La muerta enamorada es una narración retrospectiva del párroco Romualdo, quien, en primera persona (y con cierta forma epistolar cuyo destinatario es un “hermano”) escribe una “historia singular y terrible” que gira en torno a la seducción autodestructiva que ejerce en él una vampiresa. Entre la realidad y la fantasía, la vigilia y el sueño, el joven Romualdo ofrece un relato vagaroso sobre la existencia de sus ensoñaciones eróticas con una hermosa mujer. La primera visión aconteció en la ceremonia de ordenación como sacerdote, donde esta dama le conmina demoníacamente a rechazar los votos. Aunque consigue dominar sus impulsos, ya para siempre la fragilidad de sus sentidos le abocará al gozo y al tormento, a una consternada voluntad vital que se debate entre la obediencia sacerdotal y el alucinado e irresistible atractivo de la autodestrucción amatoria. Más adelante, Romualdo llegará a su nuevo destino parroquial y asistirá aturdido a una palaciega sala fúnebre: la misteriosa mujer, Clarimonde, reposa muerta ante sus ojos. Sin poder contenerse, sus labios se posarán sobre los labios de la difunta, quien despertará con “inefable éxtasis”… A partir de aquí, la no muerta visitará al joven cada noche en una suerte de sangriento idilio nocturno… El desengaño final llegará con la visita a la tumba de Clarimonde y su belleza transmutada en putrefacción tras ser rociada con agua bendita. La vampiresa, expuestas las miserias de su nada, repudiará a su amante y desaparecerá como un espectro…

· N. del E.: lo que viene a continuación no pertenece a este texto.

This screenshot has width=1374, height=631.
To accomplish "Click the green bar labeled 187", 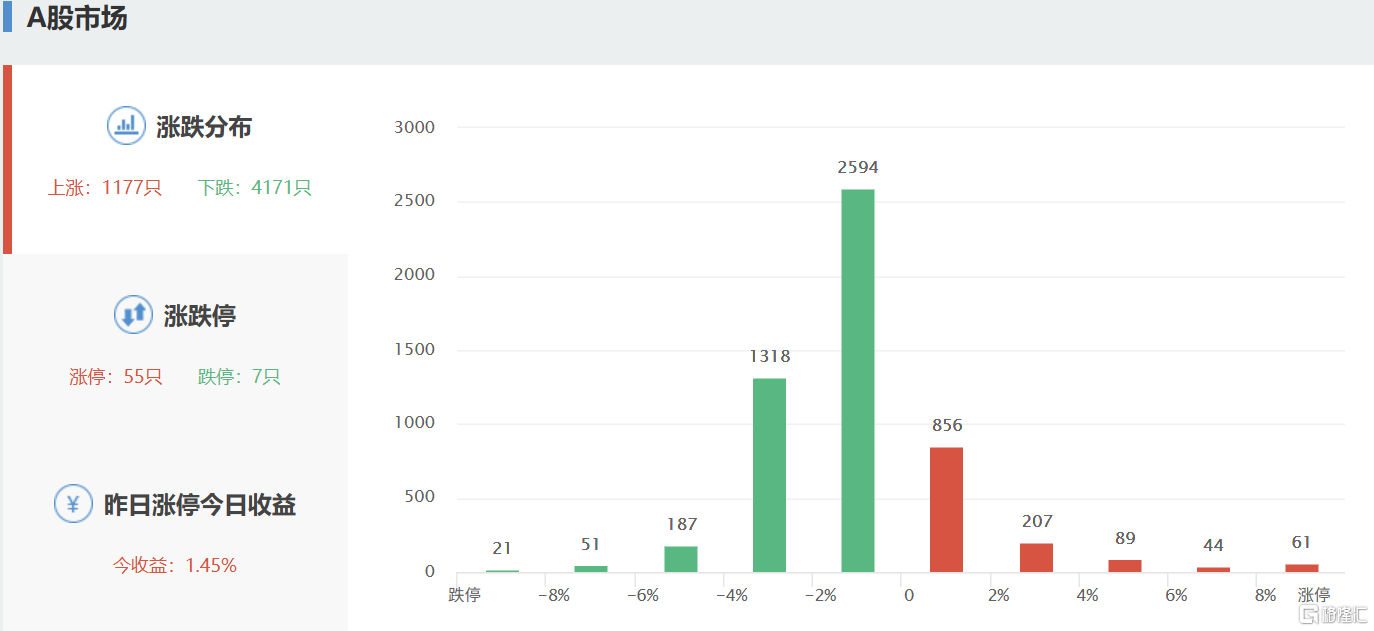I will coord(680,559).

            Entre las múltiples formas que ha adoptado el vampiro en la literatura, el de la muerta enamorada de Gautier se convertirá en gran medida en un arquetipo romántico y finisecular. Así se aprecia la figura de la vampiresa y su arrollador hechizo voluptuoso, su gozo feroz y salvaje al vislumbrar la sangre. Gautier nos brinda un pasaje delicioso de este placer vital. Romualdo, ante un corte casual en un dedo, asiste impávido a la respuesta visceral de su amada, quien, con monstruosa delicadeza saborea su sangre “lenta, amaneradamente, como un gourmet…”. Porque más allá del mito vampírico, el autor nos regala una verdadera joya literaria donde el estilo y sus poéticas implícitas son precursoras de la narrativa y la lírica esteticistas fin de siècle. En el inicio del relato se alude a Sardanápalo, un tipo de personaje histórico tan atractivo para los decadentes y que ya había servido a Gautier en estas mismas fechas como modelo de épater la bourgeoisie. La descripción de la maligna Clarimonde en la iglesia rezuma prerrafaelismo decadente (“La encantadora criatura destacaba en ese fondo sombrío como una revelación angélica”); con algunos símiles sacrílegos, identificados a un ser infernal: “sus bellas manos, más perfectas, más diáfanas que una hostia”. El decadentismo de la sala fúnebre es de una languidez pre-d’annunziana, así como el enclave veneciano de uno de sus episodios. La conjunción de Eros y Thánatos y el carácter satánico de la narración no pertenecen a la retórica romántica, sino a una nueva y refinada sensibilidad cuyos rasgos empezaba Gautier a forjar en la temprana década de los treinta. Del mismo modo, las pioneras tendencias parnasianas y simbolistas subyacen en descripciones, en el amparo del tópico de lo inefable o en la alusión a símbolos tan caracterizadores como la hermosura del cisne o la imagen del escultor y el valor pictórico de la literatura.